The suit, which includes young plaintiffs from three schools in Inglewood, Los Angeles and Stockton, alleges that resource-deprived schools did little or nothing when children fell short of state standards. One charter school — Children of Promise Preparatory Academy in Inglewood — had entire grade levels in which no students were rated proficient on state exams. A judge rejected the state’s efforts to dismiss the lawsuit last month.
One woman, who sent her two daughters to the academy, said both brought home good grades and seemed to be doing well. But both nearly failed state reading exams. No intervention was provided to either girl.
“My daughter was passing her little spelling tests most of the time, but I didn’t know it was that bad, I just didn’t know,” said the mother, who is identified in the lawsuit by a pseudonym. Attorneys used pseudonyms for the children and their parents to protect the privacy of academic records.
The children suing in the Michigan and California cases attended schools that were overwhelmingly poor, black and Latino. For Rosenbaum, poor test scores are evidence that the state is attempting to further “subordinate” communities that already have the odds stacked against them.
The link attorneys makes between literacy and participation in democracy is hardly new. In many slaveholding Southern states, it was once illegal to teach enslaved people to read, and many states administered literacy tests to bar illiterate men — black or white — from the polls.

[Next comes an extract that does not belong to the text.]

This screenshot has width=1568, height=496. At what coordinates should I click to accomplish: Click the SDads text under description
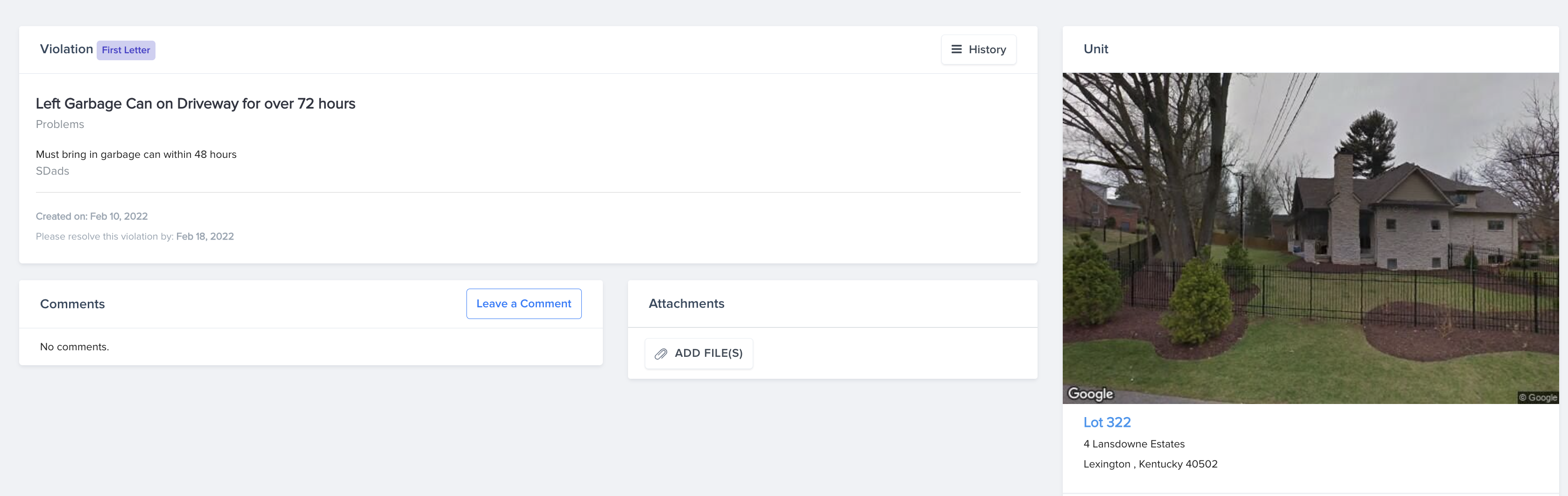pyautogui.click(x=52, y=171)
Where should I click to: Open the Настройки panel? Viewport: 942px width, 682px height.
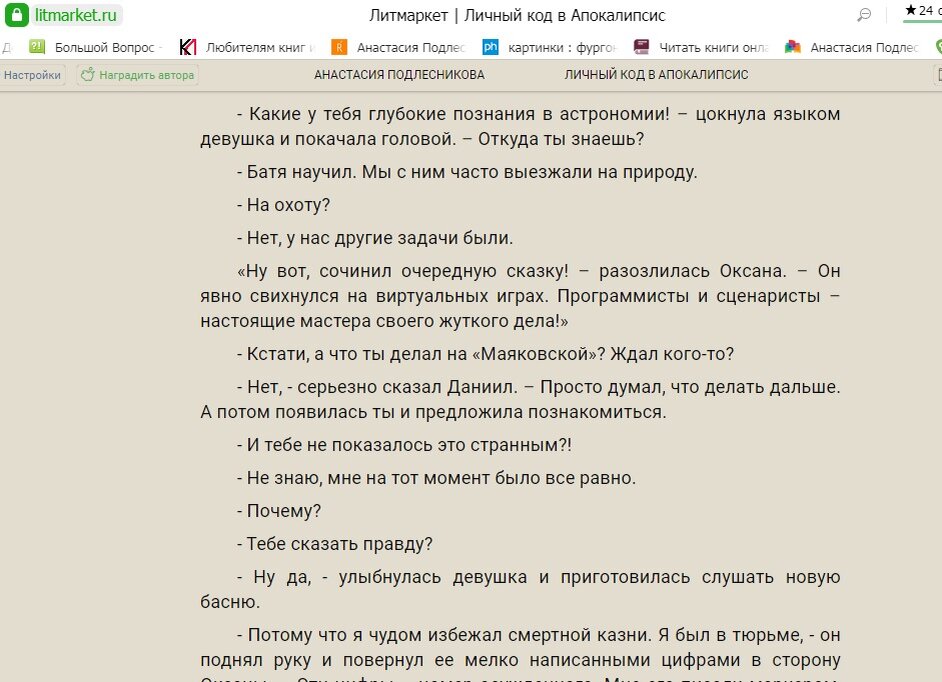[33, 74]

“This idea that we needed a literate, educated electorate dates back to before the Constitution,” said Derek W. Black, a University of South Carolina law professor. Black recently wrote a law journal article tracing the historical roots of the association between public education and the right to vote.
In the aftermath of the Civil War, Congress required Southern states seeking readmission to the Union to write new state constitutions that guaranteed suffrage for black men and the provision of public education for all. Black argues that Congress believed the two — the right to vote and the right to a public education — were inextricably bound. After all, how could a man — free or not — make informed decisions about his government if he could not read the ballot?
“Opening doors for everyone is not enough,” he said. “You have to prepare them with the government knowledge and the critical literacy that would allow them to effectively vote.”
While no court has recognized access to literacy as a right, many state courts have recognized that their state constitutions enshrine a child’s right to some level of education and some have tackled unequal funding. But even when judges have ruled that schools are failing to meet their obligations under state constitutions, they have not always been able to deliver relief for students. State legislatures have sometimes ignored court edicts to equalize or increase education funding, or complied halfheartedly.
Washington state’s Supreme Court ruled in 2012 that lawmakers were violating the state constitution by failing to provide enough money to schools. Lawmakers repeatedly crafted plans that the court found insufficient. In 2015, the court began fining the state $100,000 a day — money that was largely directed to education — for being in contempt.
The lawsuit ended in June — after billions had been invested in schools.